The defendant in error, however, argues that there are certain distinctions between sections 8 and 9 which justify the construction of the latter section for which he contends. The distinctions he points out are: Section 8 provides for unconditional retirement when the requirements in respect to age or length of service have been attained, and after the pension under that section has once begun it continues without suspension by the trustees of the fund; the pensioner is not subject to reinstatement in the active service and he has no further official connection with the fire department. Section 9, on the other hand, authorizes a pension only after the disabled fireman's retirement from active service has been ordered by the trustees of the fund; his retirement is involuntary, it may be merely temporary, and he receives a pension only until his recovery; upon the removal of his disability his pension is suspended, he is ordered to report for active service, and his reinstatement to the rank he held at the time of his retirement is obligatory upon the department. It will be observed that the retirement under both sections is from active service, and the distinctions suggested do not justify a construction of the provision "shall be paid a monthly pension equal to one-half the amount of salary attached to the rank which he may have held in such fire service at the date of his retirement" in section 9 different from the construction of the same provision in section 8.
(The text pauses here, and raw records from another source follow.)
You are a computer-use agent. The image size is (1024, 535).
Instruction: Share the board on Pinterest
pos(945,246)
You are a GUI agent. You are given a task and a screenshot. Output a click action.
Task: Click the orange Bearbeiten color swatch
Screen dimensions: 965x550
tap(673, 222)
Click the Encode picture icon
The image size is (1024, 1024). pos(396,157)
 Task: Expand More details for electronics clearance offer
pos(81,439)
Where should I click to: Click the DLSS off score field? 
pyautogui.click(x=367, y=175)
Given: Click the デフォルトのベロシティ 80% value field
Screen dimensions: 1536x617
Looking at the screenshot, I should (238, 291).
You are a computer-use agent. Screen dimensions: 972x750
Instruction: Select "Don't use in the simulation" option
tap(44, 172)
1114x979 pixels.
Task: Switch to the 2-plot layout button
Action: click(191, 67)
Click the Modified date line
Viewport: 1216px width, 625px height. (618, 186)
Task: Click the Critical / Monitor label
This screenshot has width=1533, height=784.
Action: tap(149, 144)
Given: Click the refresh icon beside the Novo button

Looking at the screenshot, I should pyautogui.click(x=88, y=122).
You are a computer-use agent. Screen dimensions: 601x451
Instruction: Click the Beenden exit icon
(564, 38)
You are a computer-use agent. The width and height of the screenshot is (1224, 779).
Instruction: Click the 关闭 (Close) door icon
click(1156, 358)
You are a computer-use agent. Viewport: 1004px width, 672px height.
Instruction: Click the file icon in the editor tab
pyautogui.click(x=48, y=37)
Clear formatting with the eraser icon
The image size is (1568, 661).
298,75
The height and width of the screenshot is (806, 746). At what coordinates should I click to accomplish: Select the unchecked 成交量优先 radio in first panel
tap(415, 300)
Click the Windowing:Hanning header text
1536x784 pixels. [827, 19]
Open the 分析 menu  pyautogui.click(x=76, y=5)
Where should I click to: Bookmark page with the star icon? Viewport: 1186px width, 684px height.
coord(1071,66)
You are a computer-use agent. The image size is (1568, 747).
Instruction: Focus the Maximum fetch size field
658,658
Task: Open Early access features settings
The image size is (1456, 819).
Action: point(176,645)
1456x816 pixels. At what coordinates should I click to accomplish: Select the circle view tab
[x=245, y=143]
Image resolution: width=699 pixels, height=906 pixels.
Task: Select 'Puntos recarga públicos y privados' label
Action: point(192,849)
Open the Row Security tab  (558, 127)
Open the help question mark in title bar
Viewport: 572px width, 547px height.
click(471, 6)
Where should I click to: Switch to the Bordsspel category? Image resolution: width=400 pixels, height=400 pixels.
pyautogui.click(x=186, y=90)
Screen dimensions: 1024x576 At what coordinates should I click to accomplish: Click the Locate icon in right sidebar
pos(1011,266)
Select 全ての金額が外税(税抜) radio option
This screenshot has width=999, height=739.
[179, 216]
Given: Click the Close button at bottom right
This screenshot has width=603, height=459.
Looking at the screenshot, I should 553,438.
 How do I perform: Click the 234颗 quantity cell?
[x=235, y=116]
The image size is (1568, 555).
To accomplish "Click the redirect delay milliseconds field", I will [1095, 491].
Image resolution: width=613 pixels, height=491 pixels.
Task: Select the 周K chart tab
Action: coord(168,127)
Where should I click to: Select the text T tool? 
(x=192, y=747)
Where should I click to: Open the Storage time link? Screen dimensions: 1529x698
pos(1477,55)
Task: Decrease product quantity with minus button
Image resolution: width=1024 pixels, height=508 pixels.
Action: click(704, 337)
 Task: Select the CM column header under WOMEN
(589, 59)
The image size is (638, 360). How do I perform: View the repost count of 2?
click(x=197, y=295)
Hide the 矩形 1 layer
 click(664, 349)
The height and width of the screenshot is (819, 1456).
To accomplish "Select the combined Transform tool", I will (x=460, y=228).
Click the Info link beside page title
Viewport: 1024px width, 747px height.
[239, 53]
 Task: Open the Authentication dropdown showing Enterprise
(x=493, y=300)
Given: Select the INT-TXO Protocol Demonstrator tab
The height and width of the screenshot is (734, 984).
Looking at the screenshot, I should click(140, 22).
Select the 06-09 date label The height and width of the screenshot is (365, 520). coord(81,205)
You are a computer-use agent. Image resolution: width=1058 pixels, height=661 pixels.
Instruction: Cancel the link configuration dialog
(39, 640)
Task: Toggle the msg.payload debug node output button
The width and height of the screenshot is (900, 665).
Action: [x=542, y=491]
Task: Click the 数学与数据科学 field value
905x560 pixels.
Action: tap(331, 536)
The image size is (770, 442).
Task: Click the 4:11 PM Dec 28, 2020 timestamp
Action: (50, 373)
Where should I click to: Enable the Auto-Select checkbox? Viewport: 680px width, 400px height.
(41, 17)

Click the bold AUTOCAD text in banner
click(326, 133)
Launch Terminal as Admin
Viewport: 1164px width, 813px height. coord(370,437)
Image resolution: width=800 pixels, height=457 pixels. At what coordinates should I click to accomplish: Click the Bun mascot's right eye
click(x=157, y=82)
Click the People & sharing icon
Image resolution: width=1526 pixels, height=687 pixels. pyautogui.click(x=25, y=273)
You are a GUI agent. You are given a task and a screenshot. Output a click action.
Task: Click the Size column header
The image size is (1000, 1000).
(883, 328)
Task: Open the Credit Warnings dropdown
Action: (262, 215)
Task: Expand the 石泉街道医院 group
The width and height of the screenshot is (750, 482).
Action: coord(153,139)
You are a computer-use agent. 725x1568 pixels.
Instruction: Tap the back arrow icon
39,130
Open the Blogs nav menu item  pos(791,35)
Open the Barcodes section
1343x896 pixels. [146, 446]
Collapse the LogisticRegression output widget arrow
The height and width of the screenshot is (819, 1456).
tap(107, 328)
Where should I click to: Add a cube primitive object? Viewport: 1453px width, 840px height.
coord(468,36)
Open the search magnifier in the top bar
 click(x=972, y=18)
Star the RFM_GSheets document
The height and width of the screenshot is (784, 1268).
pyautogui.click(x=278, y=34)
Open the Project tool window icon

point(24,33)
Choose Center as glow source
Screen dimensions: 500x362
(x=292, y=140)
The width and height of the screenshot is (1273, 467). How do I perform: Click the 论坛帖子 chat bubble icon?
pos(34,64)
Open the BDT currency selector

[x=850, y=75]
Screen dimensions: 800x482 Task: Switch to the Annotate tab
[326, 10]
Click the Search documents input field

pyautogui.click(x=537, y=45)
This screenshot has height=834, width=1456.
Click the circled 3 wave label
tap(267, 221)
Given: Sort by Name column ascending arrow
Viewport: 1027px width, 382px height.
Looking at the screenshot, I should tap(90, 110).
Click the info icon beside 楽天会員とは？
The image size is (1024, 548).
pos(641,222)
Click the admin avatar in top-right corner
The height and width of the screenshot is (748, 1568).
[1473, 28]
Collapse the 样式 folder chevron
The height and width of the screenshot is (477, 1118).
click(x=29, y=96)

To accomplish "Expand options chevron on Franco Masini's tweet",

It is also contended by the defendant in error that the legislature must be presumed to have borne in mind that the salaries of firemen in active service are raised from time to time to meet the increasing cost of living, and that such cost bears even more heavily upon disabled firemen than upon firemen in active service. Economic changes which increase the cost of living apply with equal, if not greater, force to make inadequate the pension awarded a fireman retired on account of age or length of service, for, on the average, such a pension continues for a longer period than a pension paid during disability. Yet the express provision of section 8 which concerns pensioners equally subject to economic changes does not permit a pension variable in amount. The identical provisions of section 9, unambiguous and not susceptible of misunderstanding, likewise can not be construed to authorize an increase or decrease in the pension of a disabled fireman as subsequent changes, owing to economic conditions, may be made in the salary of a fireman in the active service.
The judgments of the Appellate and superior courts are reversed.